Faire le thérapeute et être thérapeute

Des fois, en séance, il m’arrive de prendre soudain conscience de mon propre fonctionnement face au patient: je pose des questions, j’analyse, je creuse. Mon attention est tout entière tournée vers lui.


Pourtant, je remarque que ce qui est confortable pour moi devient écrasant pour lui. Sous le flot de mes interrogations, je vois parfois mon patient crouler sous la pression.

Alors je m’arrête. J’observe.

🫣 Et je réalise : je fais le thérapeute. Je suis bien installé dans mon rôle et dans mon fauteuil, protégé derrière mes questions – des questions auxquelles le patient ne peut parfois même pas répondre :

  • « Comment te sens-tu ? »
  • « Qu’est-ce qui te fait dire ça comme ça ? »
  • « Quel lien avec ceci ? »

✨ À ce moment-là, je m’interromps et lui dit: « Je m’excuse, je joue au thérapeute avec toi.
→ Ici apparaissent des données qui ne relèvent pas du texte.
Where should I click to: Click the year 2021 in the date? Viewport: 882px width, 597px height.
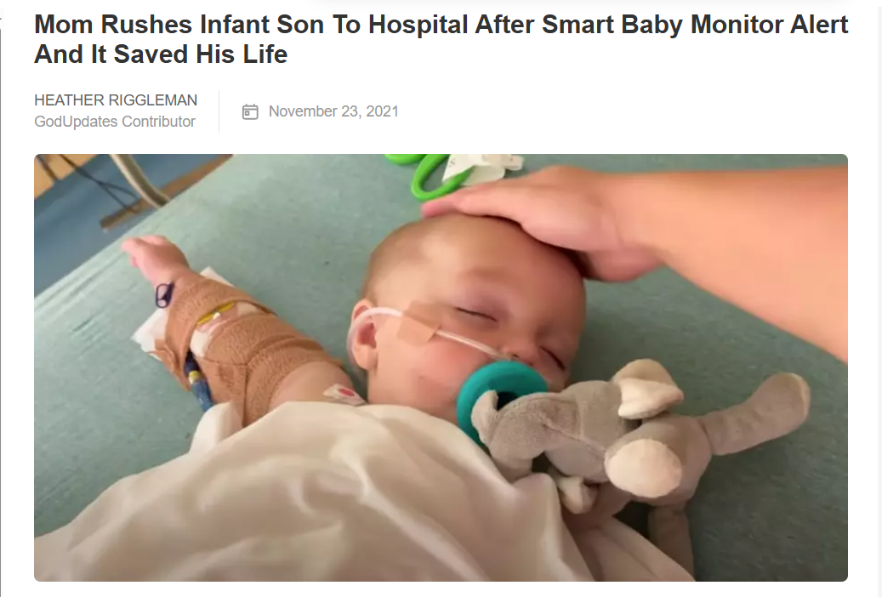tap(382, 111)

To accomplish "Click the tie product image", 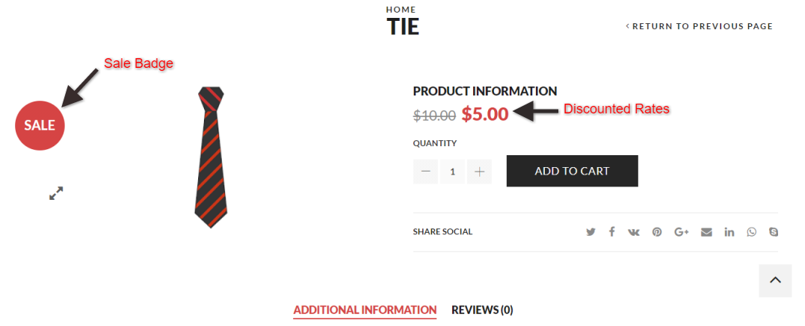I will coord(211,157).
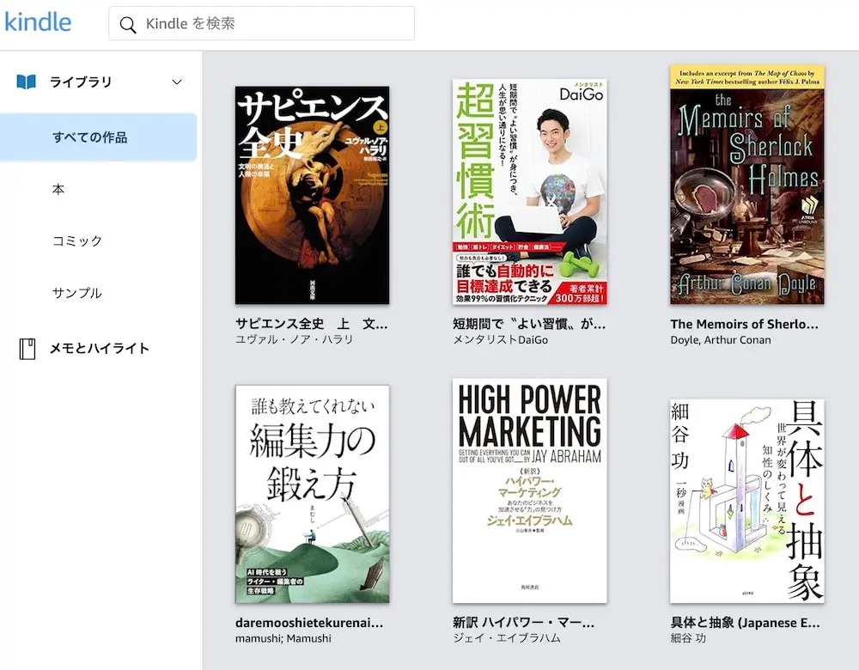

Prenons un autre chemin. »

En me rendant compte que je ne comprends rien, j’accepte de ne plus savoir, j’accepte d’avoir mal, je porte mon attention sur mes ressentis, je cherche à être touché et non plus à être un bon thérapeute.

J’accueille dans ma chair ce qui se joue entre nous : la souffrance, la gêne, l’angoisse, le mal-être, la colère, la tension.

Les mots commencent alors à venir, maladroits d’abord, puis ajustés ensuite. Un mot rejeté, un autre accepté, dernier ajusté…

Et là, miracle : la sensation d’être compris, non seulement intellectuellement, mais corporellement, émotionnellement, totalement. Nous sommes ensemble.

Cette présence partagée transforme la séance. Je ne cherche plus à comprendre le patient. Nous sommes là, ensemble, à essayer de mettre en mots, en acte, en sens la complexité de son humanité. Et cette expérience est transformatrice.

C’est cela que je cultive dans les ateliers pour professionnels de l’accompagnement. Pas en tant que thérapeute qui y arrive tout le temps (ça serait malhonnête 😅), mais comme personne qui a envie de s’entrainer encore et encore à cela.

Il faut de la technique pour faire le thérapeute.
Il faut du courage et de l’humilité pour être thérapeute.

(PS : Je ne dis pas qu’il ne faut pas poser de questions – mais d’interroger aussi notre intention derrière elles.)